東京脱出バナー

SNSの発達は、人類に様々な変革をもたらしました。
その最たるものが「ホメの要求」です。
つながってる相手の書き込みを常時チェックし、何か上がったらソッコーで「いいね」をつけないと「非礼」、もっといえば「人間性に問題あり」にされてしまいかねない。
こんなドエライ時代、人類史においてかつてあったでしょうか?

いや、俺だって人並みの思考や感情を持った人間ですからね、心から「いいな」と思える書き込みにだったら「いいね」のボタンを押すこともやぶさかじゃない。
というか、押すでしょう。

しかし「腹減った」とか「眠たい」というんじゃねぇ・・・。
アカの他人の生理現象をいちいち称賛してた日にゃキリがないっす。
ヘタすると「屁、した」みたいなのもあって、「なんで俺が他人の肛門事情にまで関わらんとならんのだ」と空しい気分になります。

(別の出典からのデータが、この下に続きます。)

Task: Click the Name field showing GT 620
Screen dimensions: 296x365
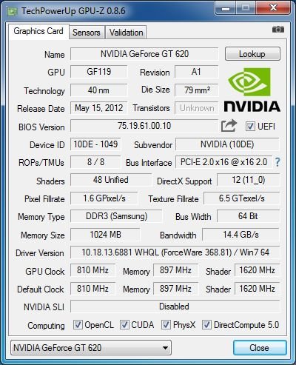Action: [x=144, y=54]
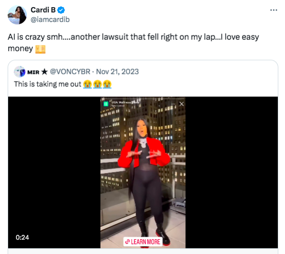Click the green USA Wellness Store logo

pos(106,104)
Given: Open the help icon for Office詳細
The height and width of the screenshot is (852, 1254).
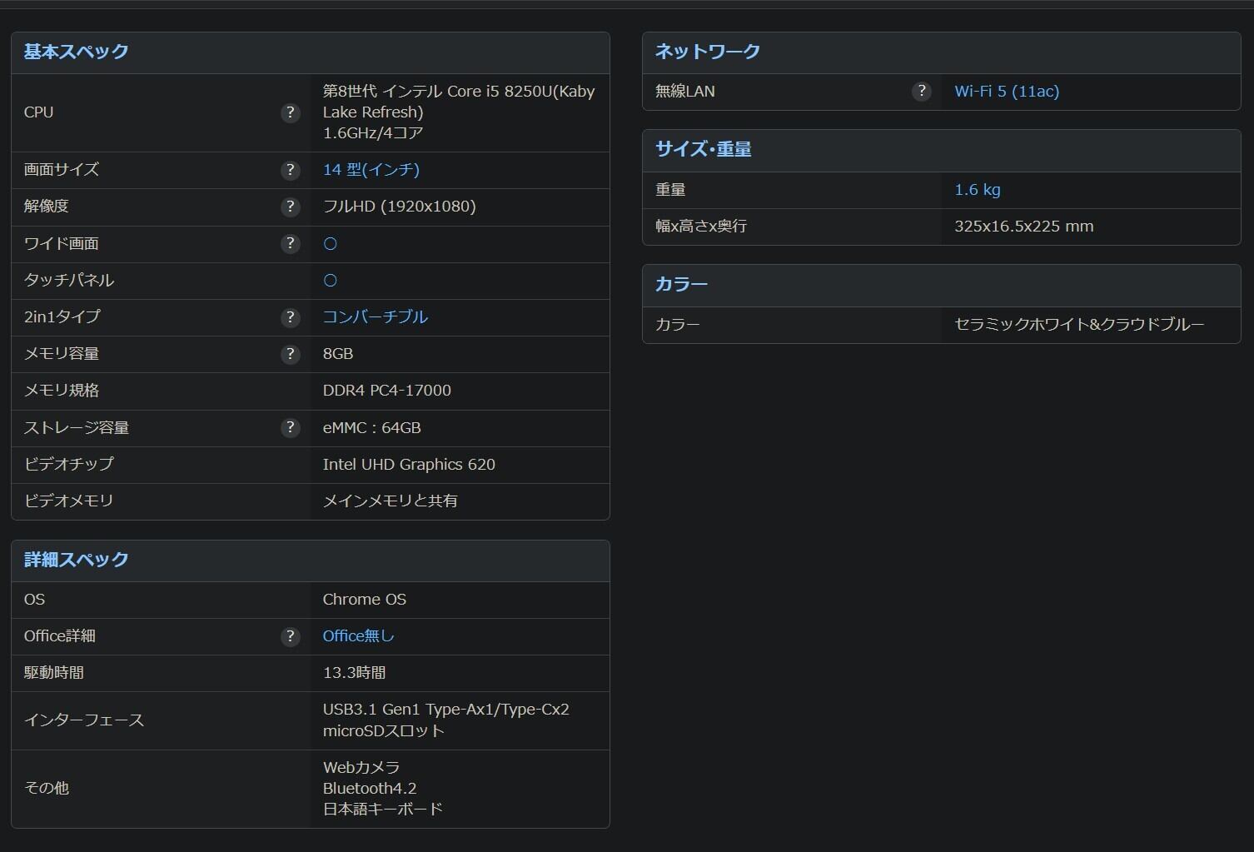Looking at the screenshot, I should pos(290,636).
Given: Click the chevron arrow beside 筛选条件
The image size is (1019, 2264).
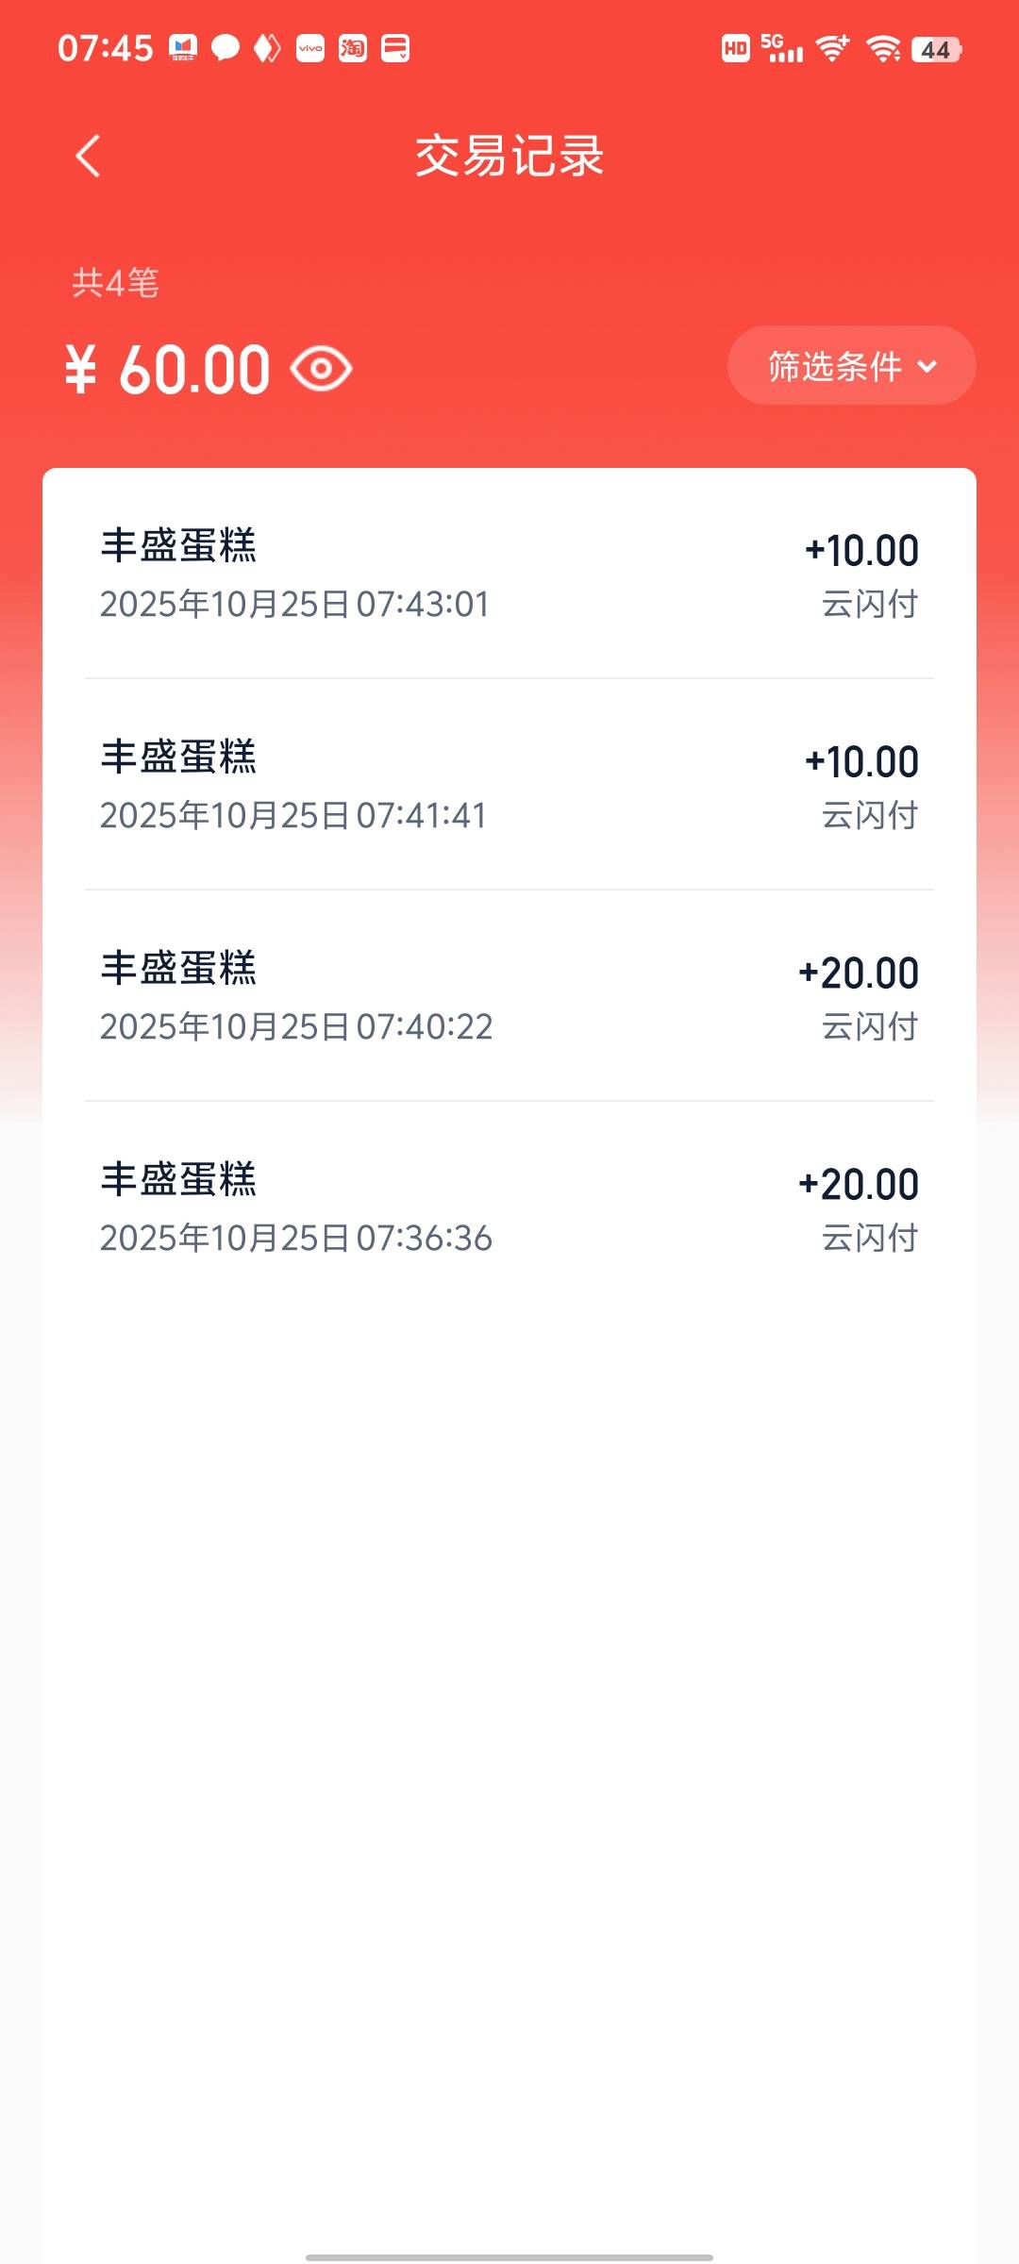Looking at the screenshot, I should (927, 367).
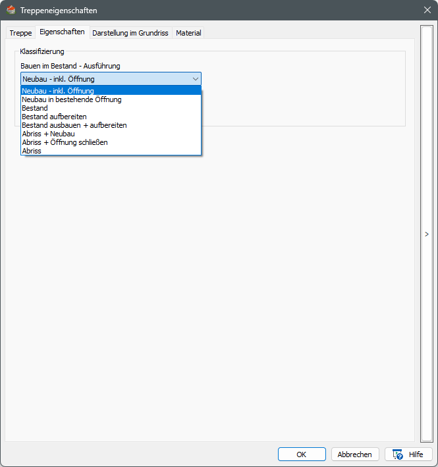This screenshot has height=467, width=438.
Task: Select the Eigenschaften tab
Action: pos(62,32)
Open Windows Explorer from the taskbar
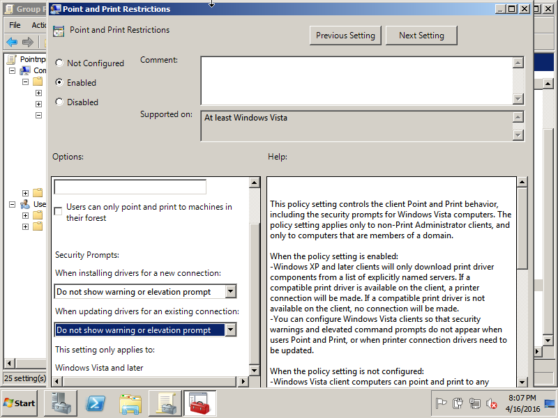 130,403
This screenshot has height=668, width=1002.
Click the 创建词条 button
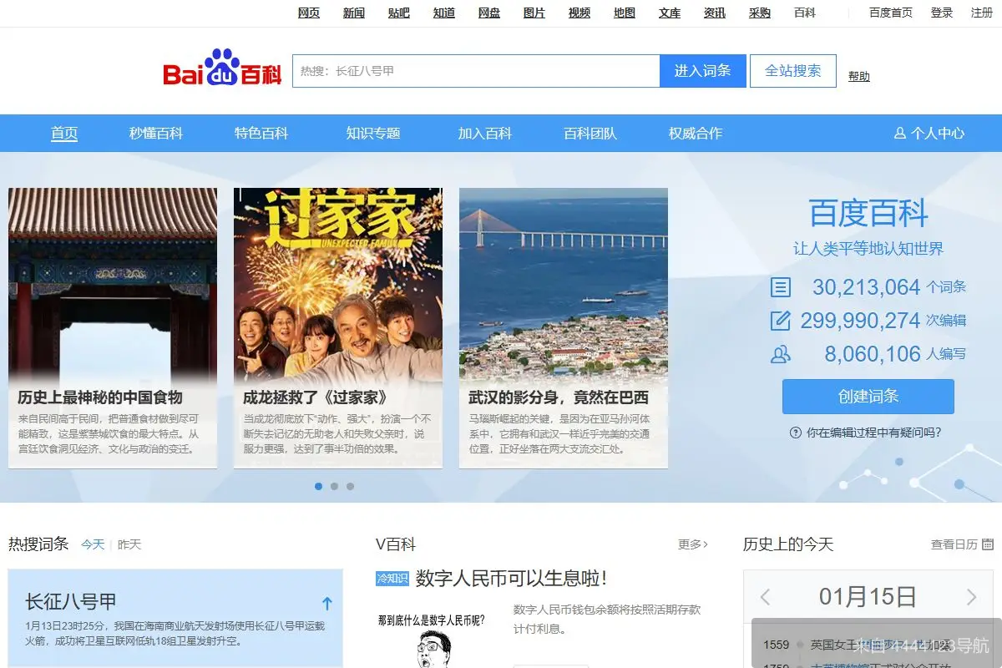point(868,397)
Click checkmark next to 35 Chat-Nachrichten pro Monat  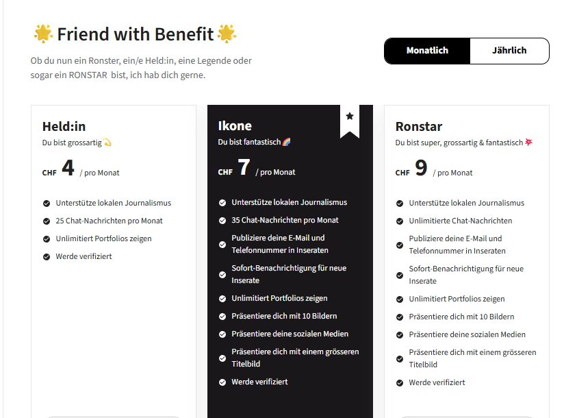pyautogui.click(x=222, y=221)
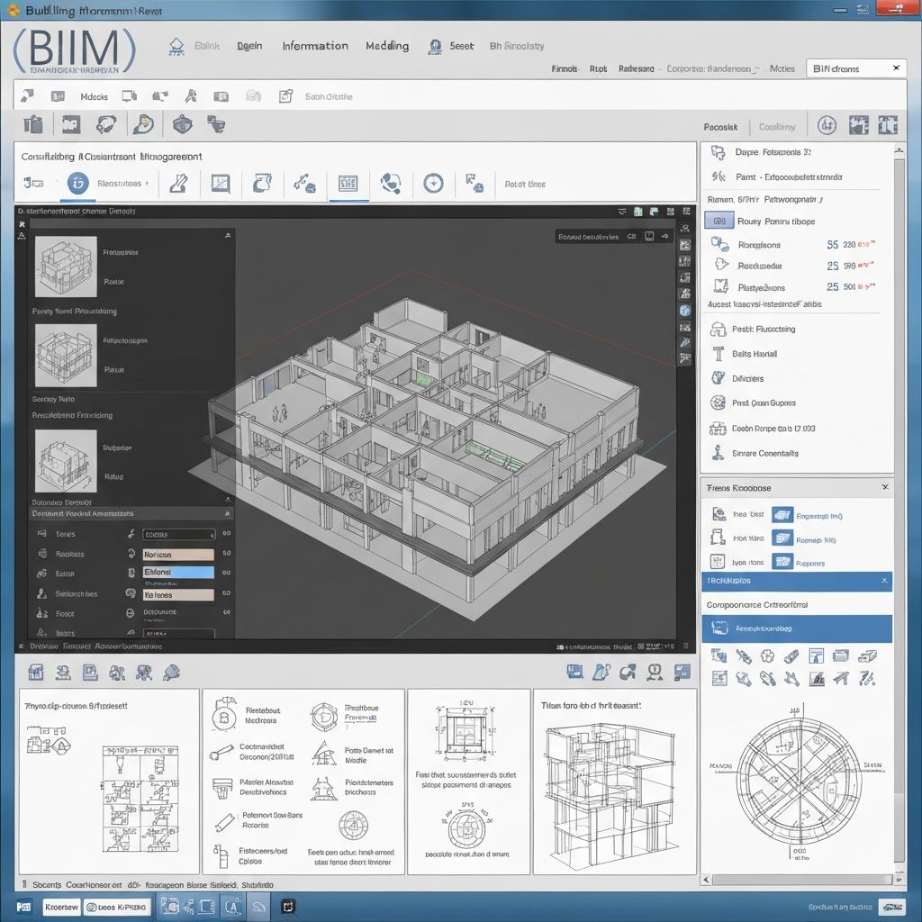Click the headset icon in the management toolbar
922x922 pixels.
pyautogui.click(x=390, y=184)
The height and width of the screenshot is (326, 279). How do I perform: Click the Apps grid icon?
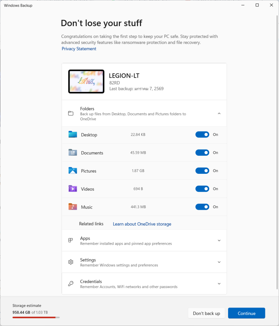click(71, 241)
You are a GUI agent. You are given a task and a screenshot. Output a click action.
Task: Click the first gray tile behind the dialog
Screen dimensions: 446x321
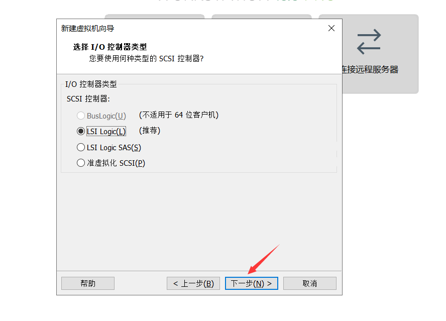click(x=155, y=17)
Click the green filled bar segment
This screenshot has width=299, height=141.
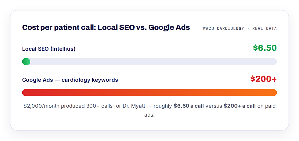[26, 62]
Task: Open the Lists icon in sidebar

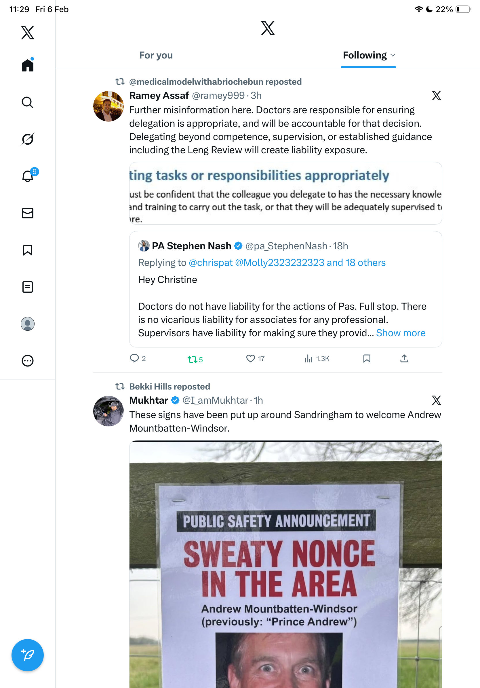Action: click(x=28, y=287)
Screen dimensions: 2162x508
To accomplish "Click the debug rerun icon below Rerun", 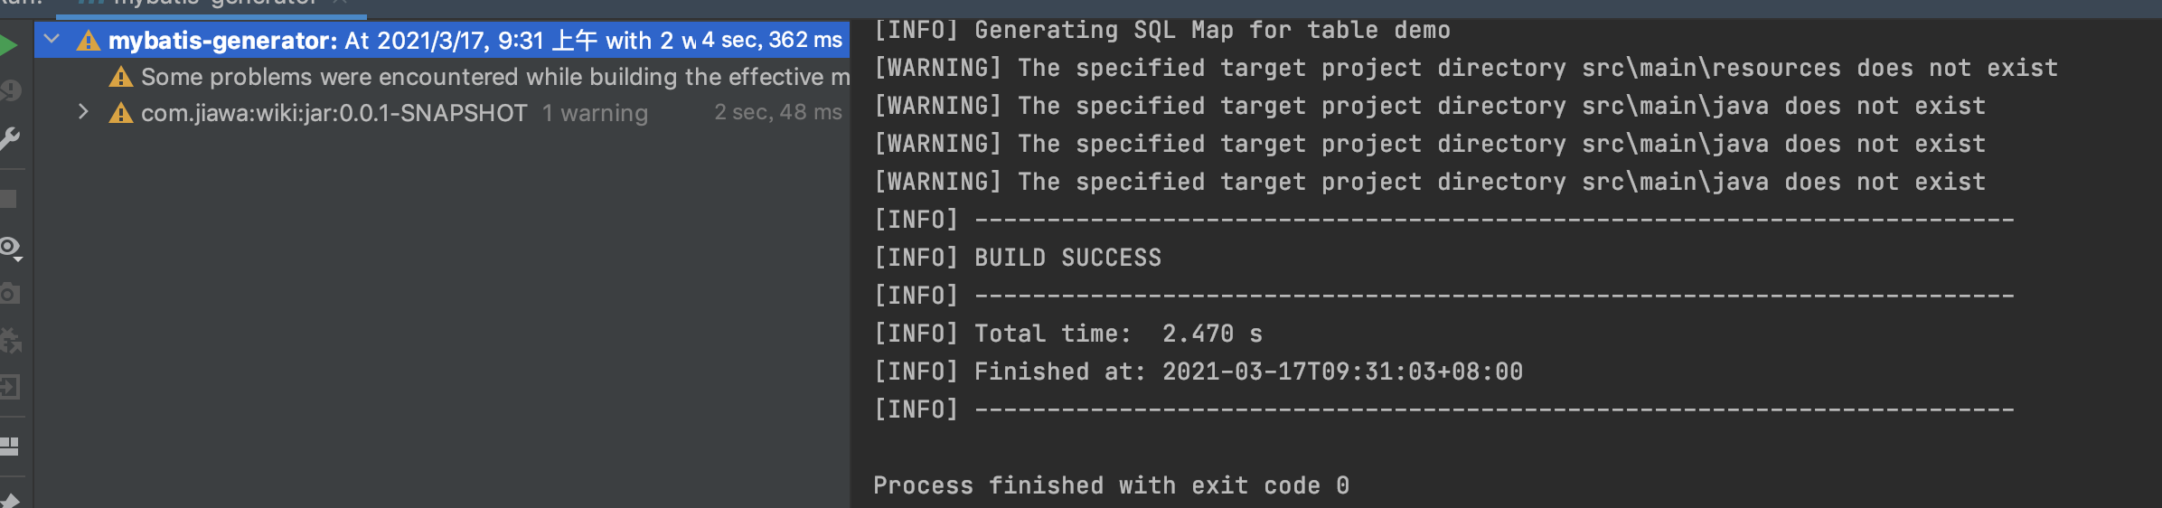I will 9,90.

昔、まだmixiってのが全盛だった頃、「足跡だけ残して何も書き残してかないのは失礼だ!」と憤ってた人間がいて、それが決して少数ではないらしいって事実に慄然としたことがありました。
こちらに足跡が残されていたんで、どんな相手か確認に行ったが、「屁、した」程度のことしか書かれてなかったら黙って引き返した・・・みたいな場合でも、訪れた者は「はじめまして」みたいなことを書き込まないとイカンの?

もしも「他人を見てもホメないのは悪徳」みたいなのが2010年代ニッポンの常識とかだったら、俺は一日も早くタイムマシンが発明されることを祈りますわ。